▶ TASK DESCRIPTION
Output the lines of the records below exactly, beginning at their first line and ending at the line with "Image resolution: width=540"; include no pictures.

─── DATA SHOWN ───

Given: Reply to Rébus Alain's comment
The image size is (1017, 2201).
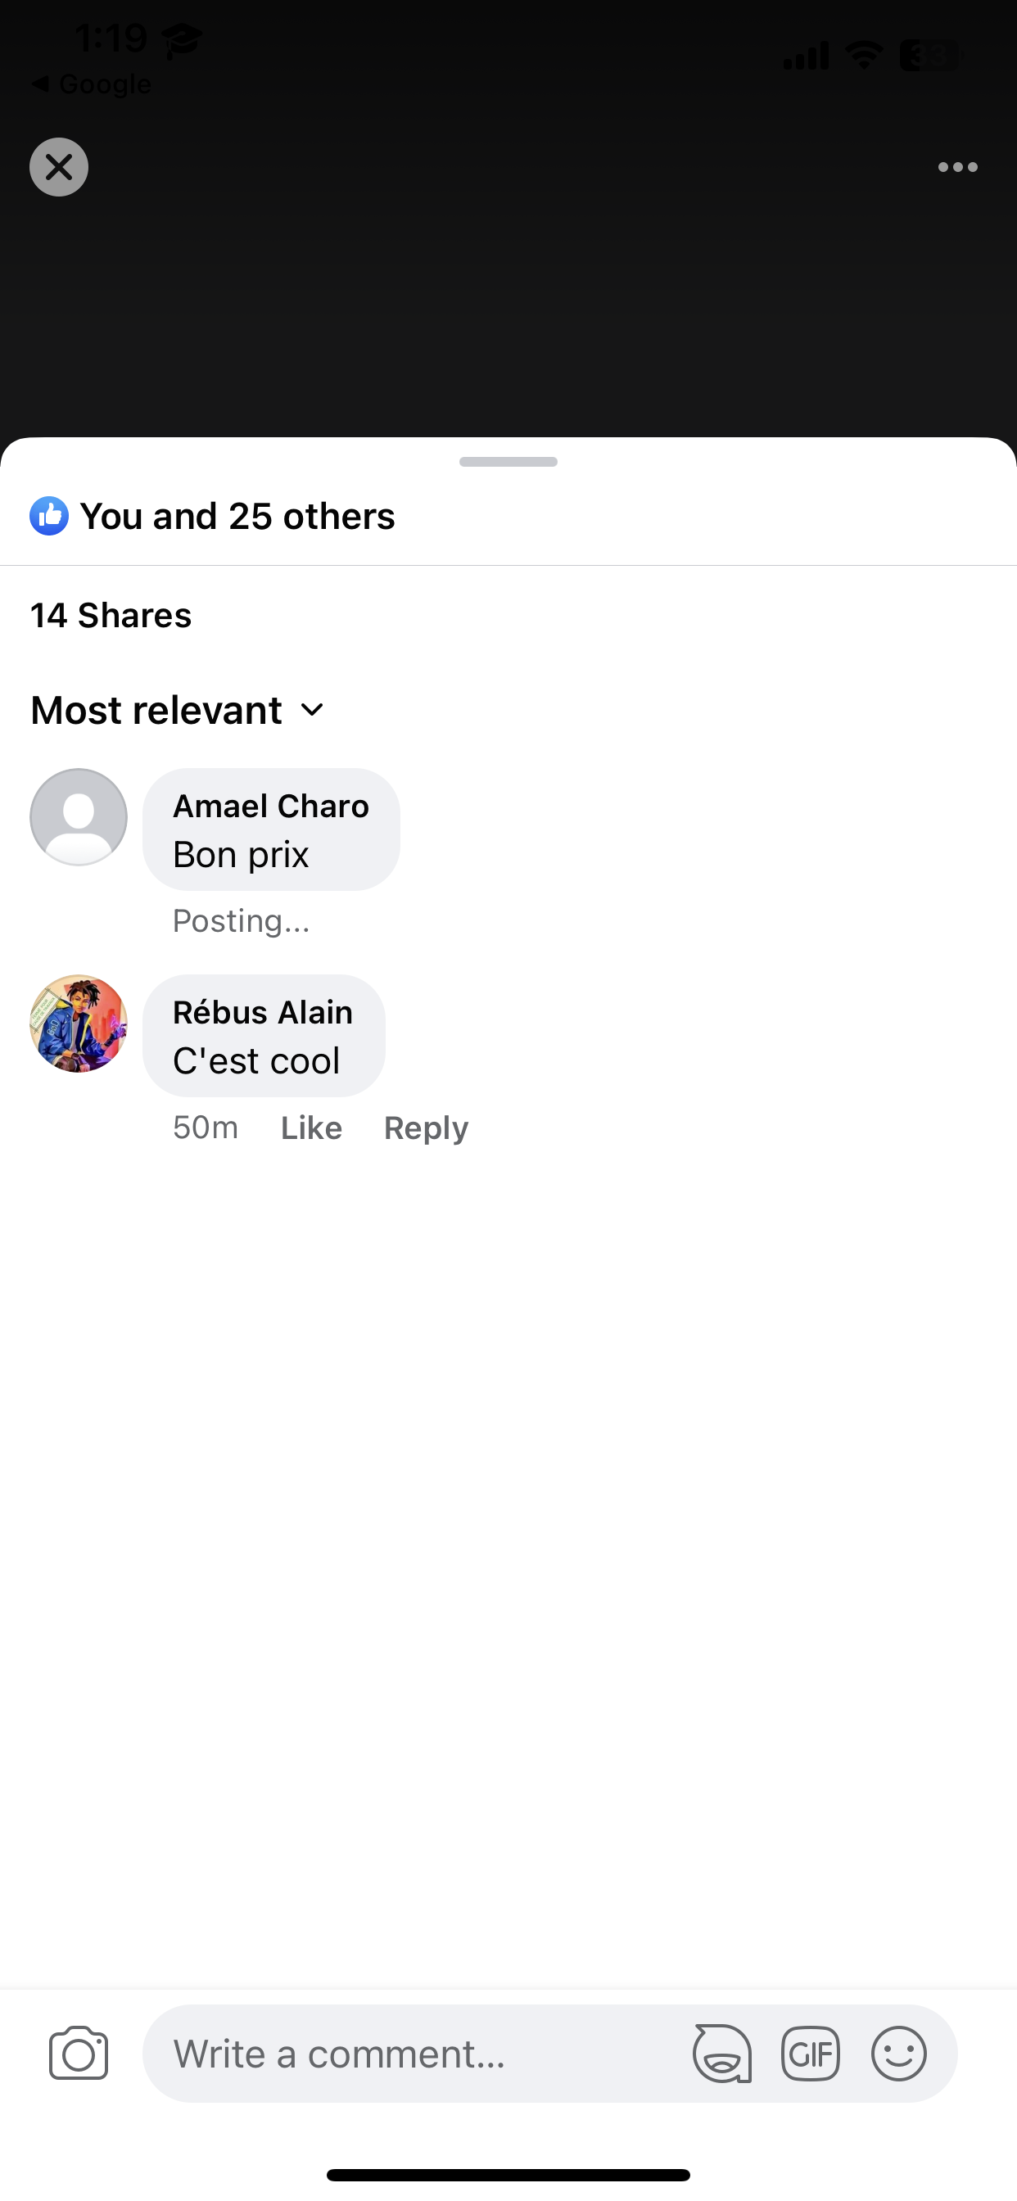Looking at the screenshot, I should click(x=426, y=1128).
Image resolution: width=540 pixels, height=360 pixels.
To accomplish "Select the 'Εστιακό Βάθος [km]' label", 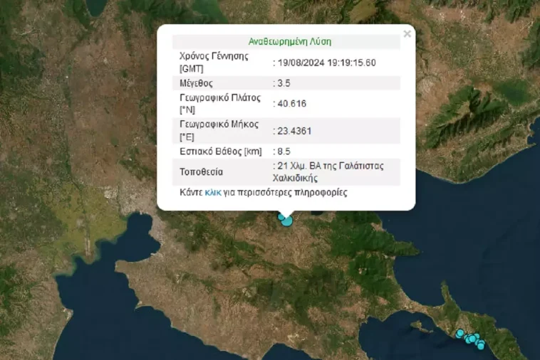I will coord(221,151).
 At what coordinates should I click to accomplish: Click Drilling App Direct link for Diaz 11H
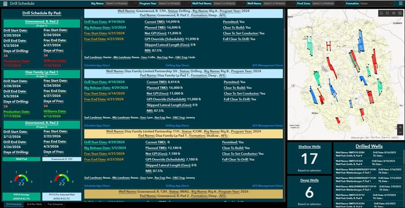178,186
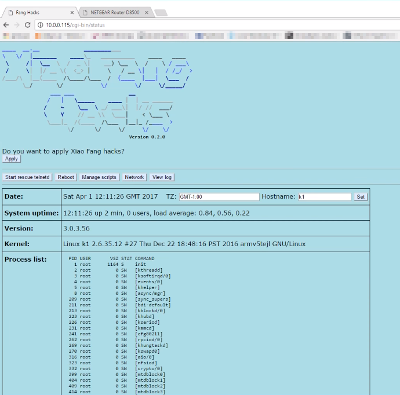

───

▶ TASK RESULT
Given: Reply to Rébus Alain's comment
The image size is (1017, 2201).
Looking at the screenshot, I should click(x=426, y=1128).
Image resolution: width=540 pixels, height=360 pixels.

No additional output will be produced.